# DAWNBench ResNet with PyTorch
A DAWN Bench solution for CIFAR10 using ResNet18. We use the PyTorch library and vision tools to train a classifier for CIFAR10 in around 6 mins with an accuracy of 94% on the test set.

In [1]:
import torch
import torch.nn as nn
import torch.nn.functional as F
import torchvision
import torchvision.transforms as transforms
import time

We ensure we are using the GPU and setup parameters

In [2]:
# Device configuration
device = torch.device('cuda' if torch.cuda.is_available() else 'cpu')
if not torch.cuda.is_available():
    print("Warning CUDA not Found. Using CPU")

# Hyper-parameters
num_epochs = 35
learning_rate = 0.1



Setup all the data regularisation through weak augmentation of images. Without this, the models will always overfit and give low (~80%) accuracy on the test set. Note the different regularisations pipelines for the training and test sets, though the initial pre-processing is the same.

In [3]:
transform_train = transforms.Compose([
    transforms.ToTensor(),
    transforms.Normalize((0.4914, 0.4822, 0.4465), (0.2023, 0.1994, 0.2010)),
    transforms.RandomHorizontalFlip(),
    transforms.RandomCrop(32, padding=4, padding_mode='reflect'),
])

transform_test = transforms.Compose([
    transforms.ToTensor(),
    transforms.Normalize((0.4914, 0.4822, 0.4465), (0.2023, 0.1994, 0.2010)),
])

Load the standard dataset using PyTorch data pipelines.

In [4]:
trainset = torchvision.datasets.CIFAR10(
    root='cifar10', train=True, download=True, transform=transform_train)
train_loader = torch.utils.data.DataLoader(trainset, batch_size=128, shuffle=True) #num_workers=6

testset = torchvision.datasets.CIFAR10(
    root='cifar10', train=False, download=True, transform=transform_test)
test_loader = torch.utils.data.DataLoader(testset, batch_size=100, shuffle=False) #num_workers=6

100%|██████████| 170M/170M [01:16<00:00, 2.23MB/s] 
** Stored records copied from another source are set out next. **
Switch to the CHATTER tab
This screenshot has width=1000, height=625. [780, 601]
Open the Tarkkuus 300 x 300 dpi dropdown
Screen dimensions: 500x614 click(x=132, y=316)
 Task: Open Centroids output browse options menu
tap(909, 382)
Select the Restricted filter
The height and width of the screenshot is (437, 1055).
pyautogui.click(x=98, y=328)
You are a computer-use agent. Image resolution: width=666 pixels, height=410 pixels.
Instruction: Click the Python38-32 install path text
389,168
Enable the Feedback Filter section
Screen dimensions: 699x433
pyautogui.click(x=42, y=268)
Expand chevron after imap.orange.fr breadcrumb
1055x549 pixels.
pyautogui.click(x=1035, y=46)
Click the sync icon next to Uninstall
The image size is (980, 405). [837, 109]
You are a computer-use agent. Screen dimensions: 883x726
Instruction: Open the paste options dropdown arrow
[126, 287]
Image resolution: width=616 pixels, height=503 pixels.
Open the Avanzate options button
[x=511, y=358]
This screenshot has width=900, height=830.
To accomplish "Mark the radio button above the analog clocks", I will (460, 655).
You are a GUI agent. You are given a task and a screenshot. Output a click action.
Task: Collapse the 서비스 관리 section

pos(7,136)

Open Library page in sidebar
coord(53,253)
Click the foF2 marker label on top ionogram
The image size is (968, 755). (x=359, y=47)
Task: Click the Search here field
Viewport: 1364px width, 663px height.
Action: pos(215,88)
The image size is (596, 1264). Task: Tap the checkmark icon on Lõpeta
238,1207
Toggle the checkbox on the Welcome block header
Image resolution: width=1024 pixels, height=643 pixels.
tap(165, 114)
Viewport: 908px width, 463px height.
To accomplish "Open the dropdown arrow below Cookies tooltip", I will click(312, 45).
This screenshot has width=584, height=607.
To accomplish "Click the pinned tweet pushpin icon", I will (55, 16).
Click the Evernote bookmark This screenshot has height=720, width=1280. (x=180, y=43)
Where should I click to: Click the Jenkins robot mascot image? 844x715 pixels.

Now setup the ResNet model from scratch. You could use the pre-built model from within PyTorch, but this is more instructive from our own version. Original version of the code can be found [here](https://github.com/kuangliu/pytorch-cifar). Start with the basic ResNet block.

In [5]:
class BasicBlock(nn.Module):
    expansion = 1

    def __init__(self, in_planes, planes, stride=1):
        super(BasicBlock, self).__init__()
        self.conv1 = nn.Conv2d(
            in_planes, planes, kernel_size=3, stride=stride, padding=1, bias=False)
        self.bn1 = nn.BatchNorm2d(planes)
        self.conv2 = nn.Conv2d(planes, planes, kernel_size=3,
                               stride=1, padding=1, bias=False)
        self.bn2 = nn.BatchNorm2d(planes)

        self.shortcut = nn.Sequential()
        if stride != 1 or in_planes != self.expansion*planes:
            self.shortcut = nn.Sequential(
                nn.Conv2d(in_planes, self.expansion*planes,
                          kernel_size=1, stride=stride, bias=False),
                nn.BatchNorm2d(self.expansion*planes)
            )

    def forward(self, x):
        out = F.relu(self.bn1(self.conv1(x)))
        out = self.bn2(self.conv2(out))
        out += self.shortcut(x)
        out = F.relu(out)
        return out

Then construct the general ResNet network that is capable of having its various parameters/depth defined to create different versions. Then define the actual ResNet18 that is needed for CIFAR10.

In [6]:
class ResNet(nn.Module):
    def __init__(self, block, num_blocks, num_classes=10):
        super(ResNet, self).__init__()
        self.in_planes = 64

        self.conv1 = nn.Conv2d(3, 64, kernel_size=3,
                               stride=1, padding=1, bias=False)
        self.bn1 = nn.BatchNorm2d(64)
        self.layer1 = self._make_layer(block, 64, num_blocks[0], stride=1)
        self.layer2 = self._make_layer(block, 128, num_blocks[1], stride=2)
        self.layer3 = self._make_layer(block, 256, num_blocks[2], stride=2)
        self.layer4 = self._make_layer(block, 512, num_blocks[3], stride=2)
        self.linear = nn.Linear(512*block.expansion, num_classes)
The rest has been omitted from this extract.